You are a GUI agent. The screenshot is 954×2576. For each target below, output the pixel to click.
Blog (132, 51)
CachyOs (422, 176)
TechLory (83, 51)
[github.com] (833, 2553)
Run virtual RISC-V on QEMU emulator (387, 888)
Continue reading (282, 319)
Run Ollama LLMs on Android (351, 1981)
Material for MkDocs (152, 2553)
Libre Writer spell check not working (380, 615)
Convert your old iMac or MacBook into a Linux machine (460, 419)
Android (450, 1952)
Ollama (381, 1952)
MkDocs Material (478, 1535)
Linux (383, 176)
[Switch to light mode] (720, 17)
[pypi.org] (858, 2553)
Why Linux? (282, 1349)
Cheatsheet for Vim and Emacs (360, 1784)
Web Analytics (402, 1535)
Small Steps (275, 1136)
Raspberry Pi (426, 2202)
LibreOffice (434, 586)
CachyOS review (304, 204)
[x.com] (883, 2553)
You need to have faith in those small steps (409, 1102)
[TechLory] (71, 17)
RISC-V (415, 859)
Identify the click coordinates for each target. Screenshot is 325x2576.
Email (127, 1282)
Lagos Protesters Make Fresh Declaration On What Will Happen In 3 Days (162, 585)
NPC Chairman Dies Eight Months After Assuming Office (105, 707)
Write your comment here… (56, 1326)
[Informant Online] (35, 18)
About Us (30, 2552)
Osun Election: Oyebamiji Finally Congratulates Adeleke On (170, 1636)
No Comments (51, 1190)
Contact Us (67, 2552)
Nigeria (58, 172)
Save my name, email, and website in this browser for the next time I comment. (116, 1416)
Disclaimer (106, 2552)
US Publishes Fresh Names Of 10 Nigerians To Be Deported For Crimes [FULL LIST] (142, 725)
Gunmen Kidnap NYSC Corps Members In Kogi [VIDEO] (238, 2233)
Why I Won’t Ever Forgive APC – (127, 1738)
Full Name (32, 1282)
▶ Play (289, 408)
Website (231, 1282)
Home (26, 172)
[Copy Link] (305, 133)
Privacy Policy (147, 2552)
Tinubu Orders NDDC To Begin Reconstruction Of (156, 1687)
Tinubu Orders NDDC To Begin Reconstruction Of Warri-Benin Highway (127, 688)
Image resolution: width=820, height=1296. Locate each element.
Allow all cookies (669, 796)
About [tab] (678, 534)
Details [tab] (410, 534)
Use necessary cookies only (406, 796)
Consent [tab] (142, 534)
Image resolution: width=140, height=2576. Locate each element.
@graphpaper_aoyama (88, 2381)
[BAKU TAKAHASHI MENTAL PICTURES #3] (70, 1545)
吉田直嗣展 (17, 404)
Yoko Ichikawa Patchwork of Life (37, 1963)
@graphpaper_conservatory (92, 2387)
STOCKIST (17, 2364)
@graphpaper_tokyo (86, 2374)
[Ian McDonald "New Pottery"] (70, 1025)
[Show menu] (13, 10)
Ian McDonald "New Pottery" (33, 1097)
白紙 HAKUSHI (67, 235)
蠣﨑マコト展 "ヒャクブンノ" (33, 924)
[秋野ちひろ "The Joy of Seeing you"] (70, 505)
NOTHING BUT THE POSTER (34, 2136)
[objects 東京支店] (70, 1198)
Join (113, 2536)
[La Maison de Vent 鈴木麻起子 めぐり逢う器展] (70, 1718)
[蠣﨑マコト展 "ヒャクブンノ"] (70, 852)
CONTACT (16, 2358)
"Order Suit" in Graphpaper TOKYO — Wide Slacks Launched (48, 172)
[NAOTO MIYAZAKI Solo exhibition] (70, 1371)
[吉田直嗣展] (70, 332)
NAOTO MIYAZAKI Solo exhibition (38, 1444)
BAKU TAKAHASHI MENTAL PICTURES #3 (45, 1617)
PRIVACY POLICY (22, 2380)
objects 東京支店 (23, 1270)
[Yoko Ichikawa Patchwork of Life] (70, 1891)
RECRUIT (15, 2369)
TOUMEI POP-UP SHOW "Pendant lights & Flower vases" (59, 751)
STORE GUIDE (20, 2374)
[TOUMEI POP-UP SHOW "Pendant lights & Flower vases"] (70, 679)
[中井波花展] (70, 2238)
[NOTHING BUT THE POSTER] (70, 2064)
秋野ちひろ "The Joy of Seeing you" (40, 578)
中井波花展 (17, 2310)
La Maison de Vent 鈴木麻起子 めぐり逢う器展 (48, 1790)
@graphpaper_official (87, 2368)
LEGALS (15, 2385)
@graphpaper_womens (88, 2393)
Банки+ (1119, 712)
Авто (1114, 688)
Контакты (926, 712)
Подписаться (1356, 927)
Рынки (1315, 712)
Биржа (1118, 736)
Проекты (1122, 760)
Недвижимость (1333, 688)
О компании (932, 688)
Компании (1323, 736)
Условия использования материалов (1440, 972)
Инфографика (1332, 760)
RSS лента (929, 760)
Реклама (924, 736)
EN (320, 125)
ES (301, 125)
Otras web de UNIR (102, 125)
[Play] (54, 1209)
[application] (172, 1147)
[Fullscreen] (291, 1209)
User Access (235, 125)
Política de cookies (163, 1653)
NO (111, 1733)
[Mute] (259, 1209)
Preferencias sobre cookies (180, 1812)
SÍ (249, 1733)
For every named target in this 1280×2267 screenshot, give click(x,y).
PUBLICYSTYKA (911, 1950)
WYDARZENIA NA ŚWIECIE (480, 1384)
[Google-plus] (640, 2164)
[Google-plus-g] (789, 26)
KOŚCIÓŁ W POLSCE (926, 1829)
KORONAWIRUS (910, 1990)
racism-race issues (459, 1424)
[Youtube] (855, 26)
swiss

● ● ●

● Your task
The whole listing above must be copied exactly.

● Solution for this problem
You are a GUI agent. The screenshot is 954×2576. For each target below, output the pixel to click.
Blog (132, 51)
CachyOs (422, 176)
TechLory (83, 51)
[github.com] (833, 2553)
Run virtual RISC-V on QEMU emulator (387, 888)
Continue reading (282, 319)
Run Ollama LLMs on Android (351, 1981)
Material for MkDocs (152, 2553)
Libre Writer spell check not working (380, 615)
Convert your old iMac or MacBook into a Linux machine (460, 419)
Android (450, 1952)
Ollama (381, 1952)
MkDocs Material (478, 1535)
Linux (383, 176)
[Switch to light mode] (720, 17)
[pypi.org] (858, 2553)
Why Linux? (282, 1349)
Cheatsheet for Vim and Emacs (360, 1784)
Web Analytics (402, 1535)
Small Steps (275, 1136)
Raspberry Pi (426, 2202)
LibreOffice (434, 586)
CachyOS review (304, 204)
[x.com] (883, 2553)
You need to have faith in those small steps (409, 1102)
[TechLory] (71, 17)
RISC-V (415, 859)
Identify the click coordinates for each target. Screenshot is 325x2576.
Email (127, 1282)
Lagos Protesters Make Fresh Declaration On What Will Happen In 3 Days (162, 585)
NPC Chairman Dies Eight Months After Assuming Office (105, 707)
Write your comment here… (56, 1326)
[Informant Online] (35, 18)
About Us (30, 2552)
Osun Election: Oyebamiji Finally Congratulates Adeleke On (170, 1636)
No Comments (51, 1190)
Contact Us (67, 2552)
Nigeria (58, 172)
Save my name, email, and website in this browser for the next time I comment. (116, 1416)
Disclaimer (106, 2552)
US Publishes Fresh Names Of 10 Nigerians To Be Deported For Crimes [FULL LIST] (142, 725)
Gunmen Kidnap NYSC Corps Members In Kogi [VIDEO] (238, 2233)
Why I Won’t Ever Forgive APC – (127, 1738)
Full Name (32, 1282)
▶ Play (289, 408)
Website (231, 1282)
Home (26, 172)
[Copy Link] (305, 133)
Privacy Policy (147, 2552)
Tinubu Orders NDDC To Begin Reconstruction Of (156, 1687)
Tinubu Orders NDDC To Begin Reconstruction Of Warri-Benin Highway (127, 688)
Image resolution: width=820, height=1296. Locate each element.
Allow all cookies (669, 796)
About [tab] (678, 534)
Details [tab] (410, 534)
Use necessary cookies only (406, 796)
Consent [tab] (142, 534)
Image resolution: width=140, height=2576. Locate each element.
@graphpaper_aoyama (88, 2381)
[BAKU TAKAHASHI MENTAL PICTURES #3] (70, 1545)
吉田直嗣展 (17, 404)
Yoko Ichikawa Patchwork of Life (37, 1963)
@graphpaper_conservatory (92, 2387)
STOCKIST (17, 2364)
@graphpaper_tokyo (86, 2374)
[Ian McDonald "New Pottery"] (70, 1025)
[Show menu] (13, 10)
Ian McDonald "New Pottery" (33, 1097)
白紙 HAKUSHI (67, 235)
蠣﨑マコト展 "ヒャクブンノ" (33, 924)
[秋野ちひろ "The Joy of Seeing you"] (70, 505)
NOTHING BUT THE POSTER (34, 2136)
[objects 東京支店] (70, 1198)
Join (113, 2536)
[La Maison de Vent 鈴木麻起子 めぐり逢う器展] (70, 1718)
[蠣﨑マコト展 "ヒャクブンノ"] (70, 852)
CONTACT (16, 2358)
"Order Suit" in Graphpaper TOKYO — Wide Slacks Launched (48, 172)
[NAOTO MIYAZAKI Solo exhibition] (70, 1371)
[吉田直嗣展] (70, 332)
NAOTO MIYAZAKI Solo exhibition (38, 1444)
BAKU TAKAHASHI MENTAL PICTURES #3 (45, 1617)
PRIVACY POLICY (22, 2380)
objects 東京支店 (23, 1270)
[Yoko Ichikawa Patchwork of Life] (70, 1891)
RECRUIT (15, 2369)
TOUMEI POP-UP SHOW "Pendant lights & Flower vases" (59, 751)
STORE GUIDE (20, 2374)
[TOUMEI POP-UP SHOW "Pendant lights & Flower vases"] (70, 679)
[中井波花展] (70, 2238)
[NOTHING BUT THE POSTER] (70, 2064)
秋野ちひろ "The Joy of Seeing you" (40, 578)
中井波花展 (17, 2310)
La Maison de Vent 鈴木麻起子 めぐり逢う器展 (48, 1790)
@graphpaper_official (87, 2368)
LEGALS (15, 2385)
@graphpaper_womens (88, 2393)
Банки+ (1119, 712)
Авто (1114, 688)
Контакты (926, 712)
Подписаться (1356, 927)
Рынки (1315, 712)
Биржа (1118, 736)
Проекты (1122, 760)
Недвижимость (1333, 688)
О компании (932, 688)
Компании (1323, 736)
Условия использования материалов (1440, 972)
Инфографика (1332, 760)
RSS лента (929, 760)
Реклама (924, 736)
EN (320, 125)
ES (301, 125)
Otras web de UNIR (102, 125)
[Play] (54, 1209)
[application] (172, 1147)
[Fullscreen] (291, 1209)
User Access (235, 125)
Política de cookies (163, 1653)
NO (111, 1733)
[Mute] (259, 1209)
Preferencias sobre cookies (180, 1812)
SÍ (249, 1733)
For every named target in this 1280×2267 screenshot, give click(x,y).
PUBLICYSTYKA (911, 1950)
WYDARZENIA NA ŚWIECIE (480, 1384)
[Google-plus] (640, 2164)
[Google-plus-g] (789, 26)
KOŚCIÓŁ W POLSCE (926, 1829)
KORONAWIRUS (910, 1990)
racism-race issues (459, 1424)
[Youtube] (855, 26)
swiss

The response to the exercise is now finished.